Изначально я собирался застраховать лабораторию и обратился в страховую компанию. Не буду уточнять в какую именно, скажу только, что это была известная и уважаемая компания с хорошей репутацией. И три другие компании, о которых будет речь, тоже были такими же.

Агент первой страховой компании сказал, что он может оценить здание и мебель, но отказался оценивать самое дорогое – архив и экспериментальные образцы. Он настаивал на том, что может оценить и застраховать только то, что имеет цену. Я пытался объяснить ему, что документация с образцами – это самое ценное в лаборатории, что одна схема может стоить дороже, чем все здание с мебелью вместе.
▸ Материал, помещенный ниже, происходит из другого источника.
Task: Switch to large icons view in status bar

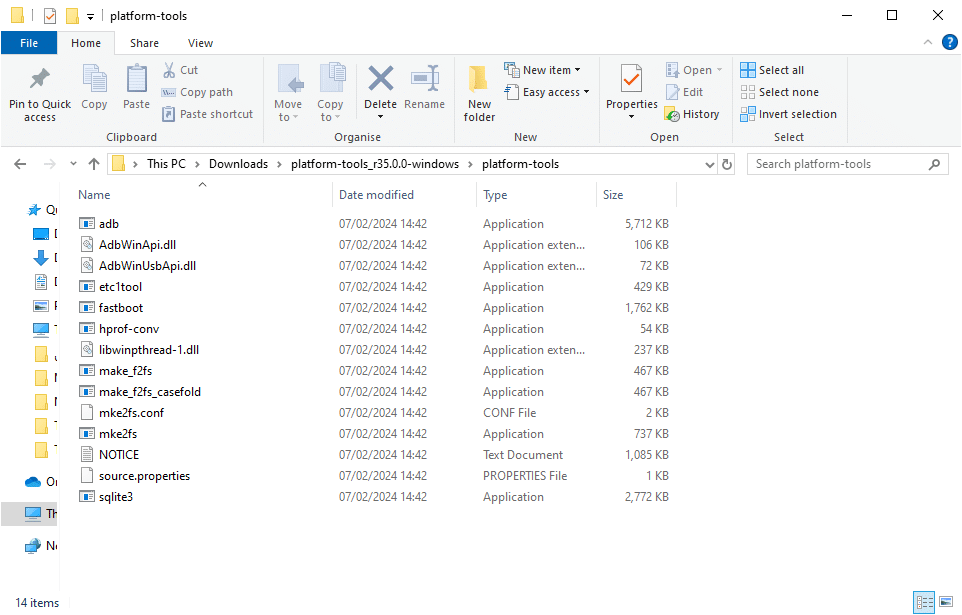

Я приводил в качестве примера суммы, которые получал за свои изобретения. «Смотрите, – говорил я, – одна схема, такая же как эта, принесла мне более ста тысяч и принесет еще втрое больше!» Мне не удалось переубедить агента. Тогда я встретился с одним из совладельцев компании, но и он сказал мне то же самое, что и агент. Здание и мебель! Больше ничто не имело ценности для этих твердолобых людей! Здание меня вообще не интересовало, поскольку я был арендатором и арендовал только часть. Мне хотелось застраховать свой архив и образцы, то, что было для меня поистине бесценным. Потерпев неудачу в одной страховой компании, я обратился в другую компанию, надеясь, что там меня поймут. Я готов был платить высокие взносы, за этим дело не стояло. Мне была нужна справедливая страховка, отражающее реальное положение дел. Но ни в другой, ни в третьей компании меня не поняли. Агент из четвертой компании начал разговор со мной с предупреждения. «В нашем деле принято обмениваться друг с другом информацией о клиентах, – сказал он с ехидной усмешкой. – Это избавляет от множества проблем. Я в курсе, что вы обращались туда-то, туда-то и туда-то и что вам везде отказали, потому что вы хотите получить неоправданно высокую страховку. Говорю сразу, что со мной этот номер не пройдет. Я не застрахую вашу лабораторию как Метрополитен!»